### [Quoted text]

····················

Here, the flexibility of the definition of the $\mathrm{AGM}$ comes into play. Due to the choice of a suitable presentation of the numbers we can guarantee that $r$ isn’t too big. If we have $r\leq \sqrt{10}$ which is equivalent to $\sqrt{10}b\geq a \geq b$ we calculate $\mathrm{AGM}(A,B)$ as above. If $a>\sqrt{10}b$, we change the presentation of the number:

\begin{align*}B=b \cdot 10^y = (10b)\cdot 10^{y-1}=:b’ \cdot 10^{y-1} \end{align*}
and continue from there.

So, let’s redefine the $\mathrm{AGM}$ for $10>a\geq b\geq 1$ like this:

$\mathrm{AGM}(A,B)=\begin{cases} \mathrm{AM}(a,b)\cdot 10^{\mathrm{AM}(x,y)}, & \sqrt{10}b\geq a,\\ \mathrm{AM}(10b,a)\cdot 10^{\mathrm{AM}(x,y-1)}, & \text{otherwise}. \end{cases}$

Note, that in the second case we have $\sqrt{10}a>10b>a$, so that the roles of the pair $(a,b)$ are taken over by the pair $(10b,a)$. Setting $r=10b/a$ in the second case, we have in both cases $1\leq r\leq \sqrt{10}$, so we only have to study $R(r)$ in the interval $[1,\sqrt{10}]$, which will turn out to be rather benign.

Note also, that this new $\mathrm{AGM}$ can still be calculated without a calculator when using the approximation $\sqrt{10}\approx 3$, as Colin Beveridge suggested in Peter’s post.

In the example above with $A=999$ and $B=1000$ we write $B=10\cdot 10^2$ and find with this new definition of the $\mathrm{AGM}$:

\begin{align*}\mathrm{AGM}(999;1000)=\mathrm{AM}(9.99;10) \cdot 10^{\mathrm{AM}(2;2)}=999.5, \end{align*}

This coincides with the arithmetic mean of the two numbers and is really close to the geometric mean. This is looking promising.

····················

[Records for locating described items]
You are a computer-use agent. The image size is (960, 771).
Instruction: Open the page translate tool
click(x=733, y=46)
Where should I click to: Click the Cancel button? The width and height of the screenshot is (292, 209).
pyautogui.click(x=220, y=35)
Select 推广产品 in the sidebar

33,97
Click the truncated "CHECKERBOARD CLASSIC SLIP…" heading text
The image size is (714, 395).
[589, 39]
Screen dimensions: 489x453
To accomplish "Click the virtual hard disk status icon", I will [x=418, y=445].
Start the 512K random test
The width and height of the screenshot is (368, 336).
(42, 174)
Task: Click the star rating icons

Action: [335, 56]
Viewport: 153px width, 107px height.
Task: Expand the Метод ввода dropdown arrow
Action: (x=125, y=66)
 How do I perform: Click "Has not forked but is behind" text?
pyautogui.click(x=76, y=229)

····················

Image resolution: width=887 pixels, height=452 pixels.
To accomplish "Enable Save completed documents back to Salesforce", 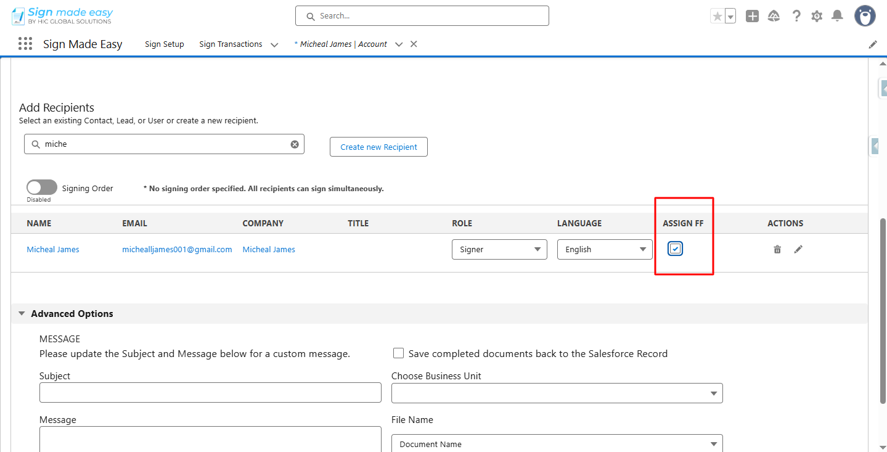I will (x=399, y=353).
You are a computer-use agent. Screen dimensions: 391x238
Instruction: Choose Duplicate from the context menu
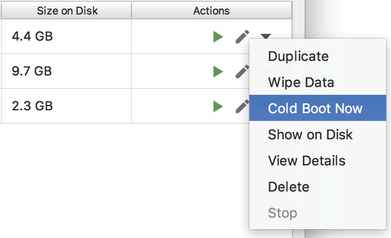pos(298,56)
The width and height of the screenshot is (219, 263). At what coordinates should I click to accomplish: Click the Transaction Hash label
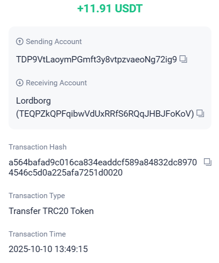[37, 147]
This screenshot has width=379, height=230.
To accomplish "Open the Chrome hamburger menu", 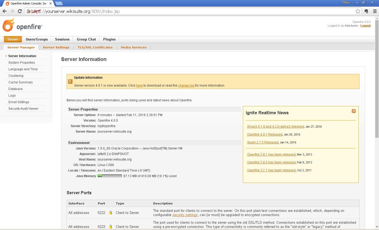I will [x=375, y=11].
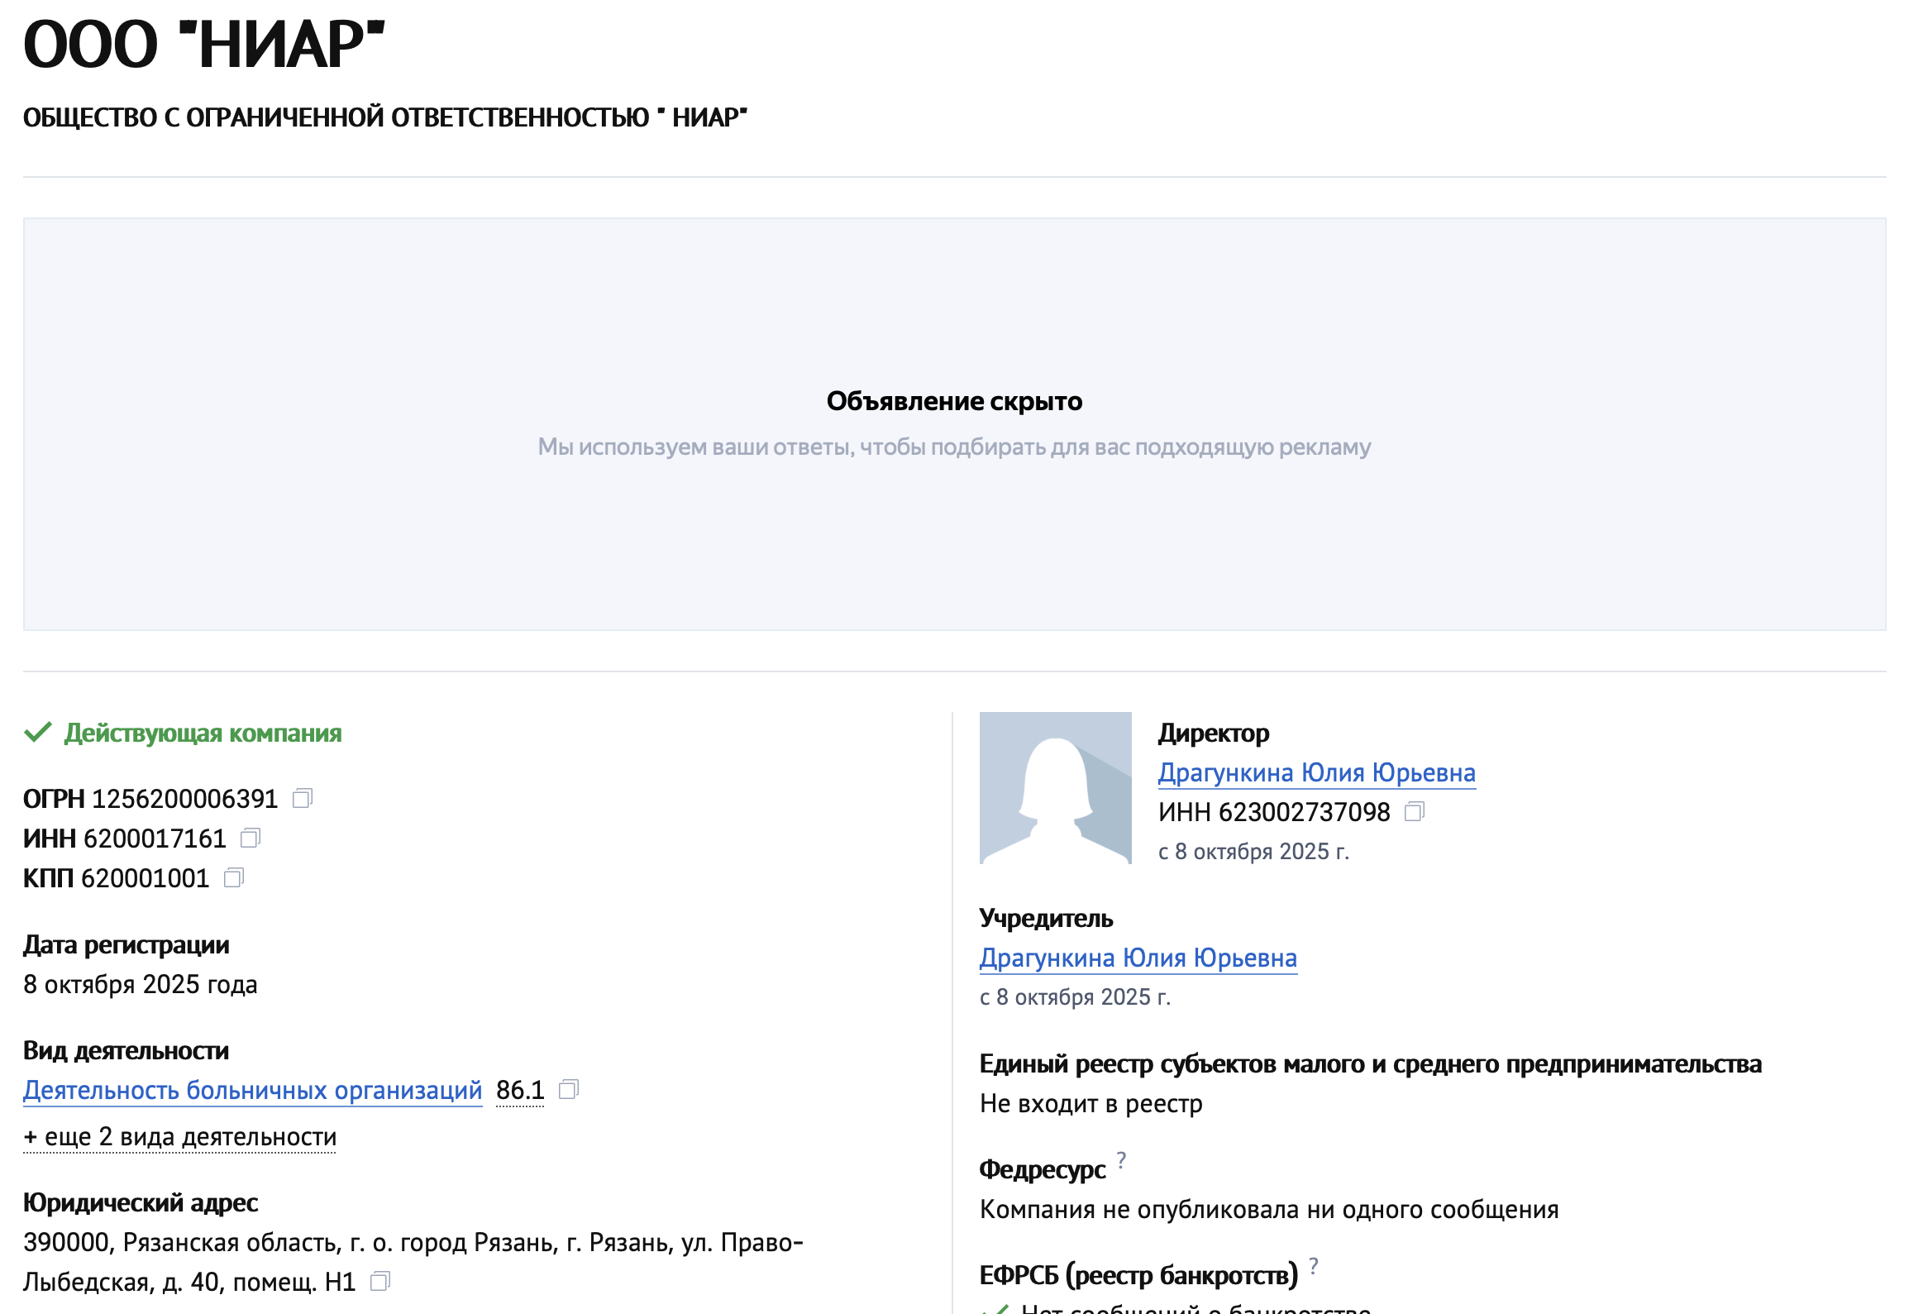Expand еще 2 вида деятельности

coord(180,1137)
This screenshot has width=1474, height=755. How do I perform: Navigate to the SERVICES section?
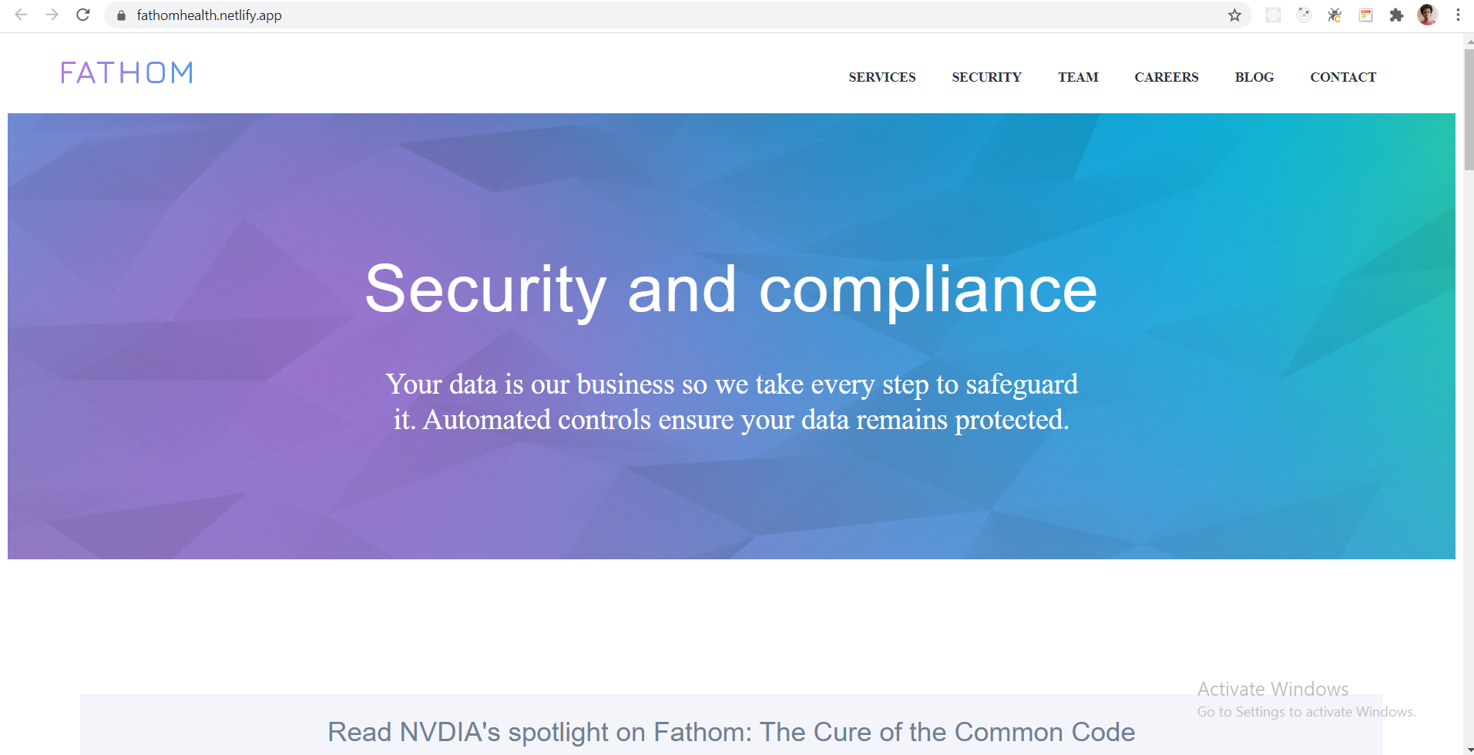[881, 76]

····················

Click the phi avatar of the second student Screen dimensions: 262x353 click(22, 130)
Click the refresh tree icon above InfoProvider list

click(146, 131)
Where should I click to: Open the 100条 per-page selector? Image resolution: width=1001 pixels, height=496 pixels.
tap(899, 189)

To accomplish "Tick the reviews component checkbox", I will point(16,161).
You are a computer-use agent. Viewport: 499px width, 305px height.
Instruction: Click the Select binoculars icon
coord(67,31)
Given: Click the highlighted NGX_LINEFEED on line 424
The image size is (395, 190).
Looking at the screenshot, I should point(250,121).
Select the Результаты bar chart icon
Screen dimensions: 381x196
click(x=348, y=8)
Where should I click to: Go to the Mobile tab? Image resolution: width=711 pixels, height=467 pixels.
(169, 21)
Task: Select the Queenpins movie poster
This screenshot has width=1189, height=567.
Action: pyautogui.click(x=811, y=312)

····················

### [Work instructions]
1. Set down the portion of the AGM passage that starts at "In the example" and ends at "is looking promising.", word for word.
2. In the AGM passage, what approximation lets the new AGM still be calculated without a calculator?
3. Condense the paragraph of the AGM passage that begins "Note, that in the second case" into two or three shorter sentences that keep its main facts.

### [Answers for the tasks]
1.
In the example above with $A=999$ and $B=1000$ we write $B=10\cdot 10^2$ and find with this new definition of the $\mathrm{AGM}$:

\begin{align*}\mathrm{AGM}(999;1000)=\mathrm{AM}(9.99;10) \cdot 10^{\mathrm{AM}(2;2)}=999.5, \end{align*}

This coincides with the arithmetic mean of the two numbers and is really close to the geometric mean. This is looking promising.

2. The approximation √10 ≈ 3.

3. In the second case, √10a > 10b > a, so the pair (10b, a) takes over the roles of (a, b). Setting r = 10b/a there gives 1 ≤ r ≤ √10 in both cases. R(r) therefore only has to be studied on the interval [1, √10], which turns out to be rather benign.